My first impression of Montreal was that it is a confused city, a victim of a perpetual tug-of-war between two opposing forces: it is predominantly Francophone, yet a prominent Anglo-Saxon influence seeps through everyday mannerisms. It is an industrial, modern city while resiliently holding on to traditional European roots via its architecture, art, and culture. It proudly hosts a grungy underground scene, however the streets of this clean and lively city are plagued by vagabonds that don’t look a day past 30.

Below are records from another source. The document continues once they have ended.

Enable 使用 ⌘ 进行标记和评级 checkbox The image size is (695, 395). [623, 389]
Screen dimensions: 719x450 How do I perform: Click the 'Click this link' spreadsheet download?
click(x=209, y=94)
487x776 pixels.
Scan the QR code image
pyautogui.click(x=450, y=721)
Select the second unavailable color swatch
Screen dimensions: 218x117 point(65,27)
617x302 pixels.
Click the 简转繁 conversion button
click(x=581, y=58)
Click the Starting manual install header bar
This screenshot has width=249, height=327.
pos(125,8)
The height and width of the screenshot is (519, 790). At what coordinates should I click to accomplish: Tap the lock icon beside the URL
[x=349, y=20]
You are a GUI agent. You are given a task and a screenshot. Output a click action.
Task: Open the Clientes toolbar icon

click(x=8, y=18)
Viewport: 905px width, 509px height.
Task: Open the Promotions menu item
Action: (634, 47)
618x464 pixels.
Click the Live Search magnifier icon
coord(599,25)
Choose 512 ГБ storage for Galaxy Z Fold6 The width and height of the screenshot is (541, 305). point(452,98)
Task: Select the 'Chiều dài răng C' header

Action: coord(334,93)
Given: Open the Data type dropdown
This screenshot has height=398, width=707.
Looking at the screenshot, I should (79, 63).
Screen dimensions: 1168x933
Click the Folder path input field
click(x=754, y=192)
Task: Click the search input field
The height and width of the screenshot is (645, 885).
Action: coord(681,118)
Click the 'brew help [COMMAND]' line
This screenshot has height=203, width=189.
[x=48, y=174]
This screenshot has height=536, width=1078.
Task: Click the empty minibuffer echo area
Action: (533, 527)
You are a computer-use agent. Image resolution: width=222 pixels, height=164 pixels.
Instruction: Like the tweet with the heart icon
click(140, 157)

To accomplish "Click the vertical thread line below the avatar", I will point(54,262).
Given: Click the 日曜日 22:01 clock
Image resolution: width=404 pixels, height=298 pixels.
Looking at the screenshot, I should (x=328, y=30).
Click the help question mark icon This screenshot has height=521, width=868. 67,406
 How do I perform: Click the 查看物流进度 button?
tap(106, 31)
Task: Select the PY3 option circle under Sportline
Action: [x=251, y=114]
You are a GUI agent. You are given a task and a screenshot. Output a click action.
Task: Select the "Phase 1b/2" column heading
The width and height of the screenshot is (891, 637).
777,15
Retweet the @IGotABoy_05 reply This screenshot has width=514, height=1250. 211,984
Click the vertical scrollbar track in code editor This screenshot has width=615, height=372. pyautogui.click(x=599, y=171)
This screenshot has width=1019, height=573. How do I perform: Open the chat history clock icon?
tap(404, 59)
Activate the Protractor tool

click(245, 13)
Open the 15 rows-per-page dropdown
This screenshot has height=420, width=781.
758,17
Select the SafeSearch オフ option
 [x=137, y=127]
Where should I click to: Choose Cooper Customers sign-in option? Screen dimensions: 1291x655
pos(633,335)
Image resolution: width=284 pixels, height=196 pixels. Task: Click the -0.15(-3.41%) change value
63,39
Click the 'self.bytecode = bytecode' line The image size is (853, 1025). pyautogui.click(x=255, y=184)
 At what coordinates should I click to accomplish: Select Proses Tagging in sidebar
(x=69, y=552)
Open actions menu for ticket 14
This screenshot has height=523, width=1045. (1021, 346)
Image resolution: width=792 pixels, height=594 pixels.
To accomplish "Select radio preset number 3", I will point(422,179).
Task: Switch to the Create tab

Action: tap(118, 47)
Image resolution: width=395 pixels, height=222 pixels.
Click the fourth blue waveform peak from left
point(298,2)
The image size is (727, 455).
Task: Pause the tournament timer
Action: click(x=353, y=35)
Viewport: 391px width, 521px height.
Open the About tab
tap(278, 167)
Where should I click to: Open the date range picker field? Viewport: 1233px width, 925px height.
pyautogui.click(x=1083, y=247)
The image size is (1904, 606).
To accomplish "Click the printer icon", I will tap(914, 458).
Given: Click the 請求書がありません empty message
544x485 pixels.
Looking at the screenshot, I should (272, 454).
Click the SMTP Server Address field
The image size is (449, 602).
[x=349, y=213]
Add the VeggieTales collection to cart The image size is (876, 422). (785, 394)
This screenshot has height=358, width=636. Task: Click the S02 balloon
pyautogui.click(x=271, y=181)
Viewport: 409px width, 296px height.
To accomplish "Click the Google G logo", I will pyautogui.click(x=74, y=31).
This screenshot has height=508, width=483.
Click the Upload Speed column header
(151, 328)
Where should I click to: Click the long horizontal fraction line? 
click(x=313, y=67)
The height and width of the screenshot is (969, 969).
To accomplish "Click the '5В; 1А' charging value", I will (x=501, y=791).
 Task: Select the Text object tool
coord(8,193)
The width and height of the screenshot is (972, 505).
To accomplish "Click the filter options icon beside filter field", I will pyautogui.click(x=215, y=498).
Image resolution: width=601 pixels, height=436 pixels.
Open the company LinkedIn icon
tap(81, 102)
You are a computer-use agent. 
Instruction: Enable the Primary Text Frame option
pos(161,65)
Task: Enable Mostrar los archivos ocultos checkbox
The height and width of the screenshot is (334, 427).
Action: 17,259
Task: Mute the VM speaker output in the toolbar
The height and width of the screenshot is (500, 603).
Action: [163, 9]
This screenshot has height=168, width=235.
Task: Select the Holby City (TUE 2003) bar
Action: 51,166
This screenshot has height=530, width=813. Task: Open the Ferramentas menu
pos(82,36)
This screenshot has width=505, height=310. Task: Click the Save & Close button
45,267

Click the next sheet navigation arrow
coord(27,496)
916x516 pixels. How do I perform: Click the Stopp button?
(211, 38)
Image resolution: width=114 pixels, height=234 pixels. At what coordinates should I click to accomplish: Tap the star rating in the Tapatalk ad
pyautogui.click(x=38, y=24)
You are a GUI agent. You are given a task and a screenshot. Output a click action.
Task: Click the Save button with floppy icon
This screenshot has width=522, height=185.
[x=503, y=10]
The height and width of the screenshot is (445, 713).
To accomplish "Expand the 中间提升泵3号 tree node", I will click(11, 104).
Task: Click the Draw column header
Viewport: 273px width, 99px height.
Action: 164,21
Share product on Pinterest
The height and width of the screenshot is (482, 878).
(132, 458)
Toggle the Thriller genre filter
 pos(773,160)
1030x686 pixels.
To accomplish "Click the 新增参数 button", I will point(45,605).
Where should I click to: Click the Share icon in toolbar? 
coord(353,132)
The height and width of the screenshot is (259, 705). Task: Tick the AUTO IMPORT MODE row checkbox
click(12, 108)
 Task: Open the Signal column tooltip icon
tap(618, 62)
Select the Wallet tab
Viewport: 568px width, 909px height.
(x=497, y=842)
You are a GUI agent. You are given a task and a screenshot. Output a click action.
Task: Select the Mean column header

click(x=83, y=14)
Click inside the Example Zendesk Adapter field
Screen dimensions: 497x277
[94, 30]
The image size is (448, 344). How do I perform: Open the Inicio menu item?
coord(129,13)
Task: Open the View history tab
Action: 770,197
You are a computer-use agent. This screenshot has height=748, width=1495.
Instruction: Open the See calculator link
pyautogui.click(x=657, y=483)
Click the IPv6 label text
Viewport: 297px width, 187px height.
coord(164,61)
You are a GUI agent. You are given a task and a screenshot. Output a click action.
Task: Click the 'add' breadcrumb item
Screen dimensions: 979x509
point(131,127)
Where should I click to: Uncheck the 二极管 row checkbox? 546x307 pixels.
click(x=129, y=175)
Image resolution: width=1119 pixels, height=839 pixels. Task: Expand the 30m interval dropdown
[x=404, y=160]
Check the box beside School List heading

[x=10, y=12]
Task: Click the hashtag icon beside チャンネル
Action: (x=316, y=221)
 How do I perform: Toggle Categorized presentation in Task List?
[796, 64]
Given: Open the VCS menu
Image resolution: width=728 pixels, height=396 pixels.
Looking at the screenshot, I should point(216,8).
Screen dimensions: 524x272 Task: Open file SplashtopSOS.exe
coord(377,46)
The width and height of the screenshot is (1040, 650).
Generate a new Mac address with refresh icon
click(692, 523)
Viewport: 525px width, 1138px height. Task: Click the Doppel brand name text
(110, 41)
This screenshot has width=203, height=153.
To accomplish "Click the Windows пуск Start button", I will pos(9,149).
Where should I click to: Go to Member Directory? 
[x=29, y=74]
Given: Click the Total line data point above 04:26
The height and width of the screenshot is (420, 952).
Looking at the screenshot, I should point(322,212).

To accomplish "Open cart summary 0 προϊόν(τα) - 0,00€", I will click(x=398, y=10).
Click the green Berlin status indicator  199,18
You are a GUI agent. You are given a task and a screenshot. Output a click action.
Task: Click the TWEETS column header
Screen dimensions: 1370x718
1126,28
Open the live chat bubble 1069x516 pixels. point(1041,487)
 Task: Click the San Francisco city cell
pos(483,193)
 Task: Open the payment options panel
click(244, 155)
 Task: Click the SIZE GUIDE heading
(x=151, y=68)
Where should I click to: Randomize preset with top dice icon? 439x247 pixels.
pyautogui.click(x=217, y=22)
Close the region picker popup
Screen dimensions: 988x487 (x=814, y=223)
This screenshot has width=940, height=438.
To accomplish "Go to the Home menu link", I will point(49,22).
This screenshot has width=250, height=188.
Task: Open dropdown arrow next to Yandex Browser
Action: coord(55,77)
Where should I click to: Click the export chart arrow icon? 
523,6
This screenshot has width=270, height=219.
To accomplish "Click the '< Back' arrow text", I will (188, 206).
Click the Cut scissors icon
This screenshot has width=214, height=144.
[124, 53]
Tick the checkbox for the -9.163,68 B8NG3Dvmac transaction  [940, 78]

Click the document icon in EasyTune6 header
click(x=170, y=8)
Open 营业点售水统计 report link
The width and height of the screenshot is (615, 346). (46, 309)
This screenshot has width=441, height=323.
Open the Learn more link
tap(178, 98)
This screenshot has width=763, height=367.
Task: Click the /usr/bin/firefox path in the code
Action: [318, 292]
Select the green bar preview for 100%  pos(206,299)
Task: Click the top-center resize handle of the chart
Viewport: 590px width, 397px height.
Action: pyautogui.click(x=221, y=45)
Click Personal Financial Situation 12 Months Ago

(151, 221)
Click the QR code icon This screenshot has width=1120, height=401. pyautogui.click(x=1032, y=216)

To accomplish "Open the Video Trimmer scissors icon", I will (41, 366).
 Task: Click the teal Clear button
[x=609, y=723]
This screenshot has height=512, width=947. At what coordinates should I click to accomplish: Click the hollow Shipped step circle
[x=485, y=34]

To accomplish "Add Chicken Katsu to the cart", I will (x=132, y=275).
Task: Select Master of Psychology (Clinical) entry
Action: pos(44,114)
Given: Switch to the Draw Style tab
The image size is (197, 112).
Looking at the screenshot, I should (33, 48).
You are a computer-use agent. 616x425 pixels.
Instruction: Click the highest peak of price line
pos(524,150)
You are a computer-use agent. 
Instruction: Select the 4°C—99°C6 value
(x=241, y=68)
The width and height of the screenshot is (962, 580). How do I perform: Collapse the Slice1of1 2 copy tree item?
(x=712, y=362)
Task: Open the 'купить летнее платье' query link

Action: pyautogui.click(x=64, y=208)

Perhaps Montreal’s magnetism lies precisely in its ongoing identity crisis; the young soul feels instantly drawn to this eclectic montage of urban cities. Walking down the streets, I saw Paris, New York, Philadelphia, Rome, and a spark of je ne sais quoi (this entry would be incomplete without a French expression). As someone who grew up in both Europe and the US – and had to consequently juggle multiple languages and cultural expectations – I found myself deeply relating to the city and its many dichotomies. If Montreal were a person, I think we would get along quite well.
I encourage you to piece together your own Montreal collage. These were my favorite bits:
The Plateau has become the canvas to a breathtaking graffiti movement. It decorates the entire landscape, mainly in the form of murals. I usually hesitate to admire graffiti as it more often than not feels like a defacement of the city, but this was nothing of the sort. The public artworks adorning storefronts, alleys, and even houses truly felt like an extension of the city’s essence.
Those feeling nostalgic for Europe will find refuge in Vieux Montreal. It comes to no surprise that the oldest area of the city is highly reminiscent of Paris. Consistent with the rest of the city, Vieux Montreal is a lovely juxtaposition of the old and the new, the French and the English. Walk through its dainty cobblestone paths to discover a myriad of European-style architecture including a spacious town plaza, tight brick-paved alleyways, and the majestic Notre-Dame basilica.
In addition to providing a bird’s eye view of the city, Mount Royal is an easy escape to nature. You don’t need to be a particularly athletic person to enjoy a hike up the lush mountain that gave Montreal its name. The climb to the top is rewarded with Kondiaronk Belvedere, one of the two plazas that overlook all of downtown Montreal. After soaking in the scenery, head down to Mount Royal Parc and just relax on the grass – or smoke it, as locals seem to be fond of doing. Oh, Canada.